にこりと自然な笑顔でいう近所のおばさん。

『ヘヘッ、ありがとうございます!』

それに釣り合うように可愛いい笑顔でお礼を言う麻依。

『…妹ちゃんも可愛いわね』

それに対して、無理矢理貼り付けたような笑顔で言うおばさん。

『どうも…』

まるであんたはおまけよと言われているようで嫌だった。そんな笑顔で言うくらいなら言わなきゃ良いのにと思っていたあたし。

ふとそのことを思い出す。

大人へのとりいれかたがうまく大人からの人気の麻依。

に対して、あたしは大人が苦手だった。

だから、昔の時も、麻依は麻依ちゃん、あたしは妹ちゃんというレベル。

だから、わたしと麻依は比例の関係ではない。

逆に、反比例だ。

だって、あたしは無愛想な態度をとっていると、麻依の愛想がある部分が無駄に目立つ。

そして、あたしの株は下がるけど、麻依の株は上がる一方。

…元々、扱いが違うけど。

小学校の時のあたしのあだ名は「コウモリ」。

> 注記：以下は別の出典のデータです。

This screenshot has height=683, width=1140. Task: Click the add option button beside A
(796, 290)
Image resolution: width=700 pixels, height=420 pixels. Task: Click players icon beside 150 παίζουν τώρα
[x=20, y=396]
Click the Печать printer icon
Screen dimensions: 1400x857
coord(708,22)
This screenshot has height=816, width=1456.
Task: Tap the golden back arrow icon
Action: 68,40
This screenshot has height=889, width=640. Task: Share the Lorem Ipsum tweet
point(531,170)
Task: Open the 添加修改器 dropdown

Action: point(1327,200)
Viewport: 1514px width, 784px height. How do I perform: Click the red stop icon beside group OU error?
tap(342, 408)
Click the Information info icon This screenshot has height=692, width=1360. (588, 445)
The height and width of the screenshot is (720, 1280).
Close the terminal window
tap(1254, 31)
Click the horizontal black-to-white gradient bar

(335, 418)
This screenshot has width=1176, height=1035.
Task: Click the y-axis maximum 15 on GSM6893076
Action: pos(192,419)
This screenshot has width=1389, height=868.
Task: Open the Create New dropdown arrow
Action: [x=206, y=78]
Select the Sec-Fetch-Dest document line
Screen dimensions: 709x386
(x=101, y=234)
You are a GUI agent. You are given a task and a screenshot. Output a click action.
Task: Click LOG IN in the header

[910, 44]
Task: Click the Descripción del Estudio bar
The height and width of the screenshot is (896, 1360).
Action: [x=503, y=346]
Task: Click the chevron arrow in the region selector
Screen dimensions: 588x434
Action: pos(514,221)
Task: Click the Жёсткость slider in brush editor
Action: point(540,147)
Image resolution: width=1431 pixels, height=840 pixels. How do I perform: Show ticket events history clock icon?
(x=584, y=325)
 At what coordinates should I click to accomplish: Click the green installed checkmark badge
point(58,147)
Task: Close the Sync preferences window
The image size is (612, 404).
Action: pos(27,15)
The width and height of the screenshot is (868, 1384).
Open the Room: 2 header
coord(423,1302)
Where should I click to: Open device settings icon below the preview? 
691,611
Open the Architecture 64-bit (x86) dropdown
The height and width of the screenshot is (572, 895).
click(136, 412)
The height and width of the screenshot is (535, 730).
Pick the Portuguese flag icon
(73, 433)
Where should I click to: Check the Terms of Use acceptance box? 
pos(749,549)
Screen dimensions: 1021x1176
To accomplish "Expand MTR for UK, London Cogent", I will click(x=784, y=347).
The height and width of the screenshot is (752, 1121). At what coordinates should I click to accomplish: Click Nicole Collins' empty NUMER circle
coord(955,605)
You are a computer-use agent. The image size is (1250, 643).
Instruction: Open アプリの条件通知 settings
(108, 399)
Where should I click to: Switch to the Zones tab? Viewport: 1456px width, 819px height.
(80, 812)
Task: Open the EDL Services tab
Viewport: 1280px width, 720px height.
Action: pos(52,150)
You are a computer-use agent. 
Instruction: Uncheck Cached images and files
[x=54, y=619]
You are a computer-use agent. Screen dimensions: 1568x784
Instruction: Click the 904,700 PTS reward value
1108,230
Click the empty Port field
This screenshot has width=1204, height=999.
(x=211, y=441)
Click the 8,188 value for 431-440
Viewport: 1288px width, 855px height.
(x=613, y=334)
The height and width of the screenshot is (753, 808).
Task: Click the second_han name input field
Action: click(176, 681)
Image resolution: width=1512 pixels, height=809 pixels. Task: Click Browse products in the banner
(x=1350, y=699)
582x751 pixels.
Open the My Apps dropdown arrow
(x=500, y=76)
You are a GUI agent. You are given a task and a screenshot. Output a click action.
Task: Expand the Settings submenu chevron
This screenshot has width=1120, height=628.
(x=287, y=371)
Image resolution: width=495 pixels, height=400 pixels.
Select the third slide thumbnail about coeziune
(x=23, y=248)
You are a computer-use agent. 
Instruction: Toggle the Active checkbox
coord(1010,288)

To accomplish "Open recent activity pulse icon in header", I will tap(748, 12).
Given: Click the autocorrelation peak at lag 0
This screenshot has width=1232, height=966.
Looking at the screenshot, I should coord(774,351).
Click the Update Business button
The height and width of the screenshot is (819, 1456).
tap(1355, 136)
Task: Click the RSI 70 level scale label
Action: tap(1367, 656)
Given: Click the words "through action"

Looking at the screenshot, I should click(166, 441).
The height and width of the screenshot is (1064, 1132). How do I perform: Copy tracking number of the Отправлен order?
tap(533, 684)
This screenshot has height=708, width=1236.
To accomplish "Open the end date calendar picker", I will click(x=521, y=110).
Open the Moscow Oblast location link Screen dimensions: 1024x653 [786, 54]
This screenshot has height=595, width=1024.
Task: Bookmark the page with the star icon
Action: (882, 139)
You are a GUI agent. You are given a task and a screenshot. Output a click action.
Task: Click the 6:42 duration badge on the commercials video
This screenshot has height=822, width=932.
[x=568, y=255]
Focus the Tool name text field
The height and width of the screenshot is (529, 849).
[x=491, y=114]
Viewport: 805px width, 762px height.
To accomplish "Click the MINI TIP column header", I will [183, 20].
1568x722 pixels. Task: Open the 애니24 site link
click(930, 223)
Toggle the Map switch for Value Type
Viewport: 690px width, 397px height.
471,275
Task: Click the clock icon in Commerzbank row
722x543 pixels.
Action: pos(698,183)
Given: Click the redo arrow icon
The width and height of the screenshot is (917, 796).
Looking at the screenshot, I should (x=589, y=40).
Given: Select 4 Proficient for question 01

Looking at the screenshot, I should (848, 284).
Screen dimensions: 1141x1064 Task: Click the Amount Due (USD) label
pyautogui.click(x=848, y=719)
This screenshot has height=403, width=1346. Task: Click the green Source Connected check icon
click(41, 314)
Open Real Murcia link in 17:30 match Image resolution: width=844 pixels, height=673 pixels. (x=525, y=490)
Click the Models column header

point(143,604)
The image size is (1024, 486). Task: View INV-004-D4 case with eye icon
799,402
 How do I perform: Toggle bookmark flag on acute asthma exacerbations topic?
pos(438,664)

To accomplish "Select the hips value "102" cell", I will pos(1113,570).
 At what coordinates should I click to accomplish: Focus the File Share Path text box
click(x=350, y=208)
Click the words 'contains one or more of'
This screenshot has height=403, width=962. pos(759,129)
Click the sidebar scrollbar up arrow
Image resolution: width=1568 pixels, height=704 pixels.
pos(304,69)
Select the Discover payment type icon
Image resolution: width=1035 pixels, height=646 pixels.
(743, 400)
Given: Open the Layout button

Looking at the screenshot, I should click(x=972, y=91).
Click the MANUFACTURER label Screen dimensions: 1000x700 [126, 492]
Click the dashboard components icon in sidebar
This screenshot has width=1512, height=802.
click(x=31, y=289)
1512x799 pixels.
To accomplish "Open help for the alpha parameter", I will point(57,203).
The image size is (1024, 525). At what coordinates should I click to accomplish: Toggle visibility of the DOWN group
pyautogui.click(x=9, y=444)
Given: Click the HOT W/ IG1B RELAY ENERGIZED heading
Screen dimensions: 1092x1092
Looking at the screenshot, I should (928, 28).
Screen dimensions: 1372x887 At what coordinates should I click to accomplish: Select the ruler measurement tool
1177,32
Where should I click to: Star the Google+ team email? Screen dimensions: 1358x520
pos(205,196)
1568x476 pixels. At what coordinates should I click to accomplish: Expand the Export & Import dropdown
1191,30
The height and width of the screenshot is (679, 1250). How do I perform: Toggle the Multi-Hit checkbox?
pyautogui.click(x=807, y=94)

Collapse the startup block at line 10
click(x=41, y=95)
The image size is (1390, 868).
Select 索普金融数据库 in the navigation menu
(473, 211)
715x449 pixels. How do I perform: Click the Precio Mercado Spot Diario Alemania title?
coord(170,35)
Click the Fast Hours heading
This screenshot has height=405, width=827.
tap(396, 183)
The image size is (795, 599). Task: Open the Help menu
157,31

名字が高森で高を音読みしてコウモリ。

だけど、美人な麻依は「麻依ちゃん」、「麻依さん」、「麻依」のままだった。

中学校では、可愛くもない、ましてや美人でもない。そして無口なあたしには文句を言わないと思ったのか理科の実験とかで、面倒な役割を押し付けるけど、麻依の時は、特に男子。仕事を進んでやる、仕事を押し付けないという始末。

せめて…双子じゃなきゃ良かったのに…

…神様は何がしたいのか…本当に…神とはバカだ。

よくもそんなことしてくれたなと思う。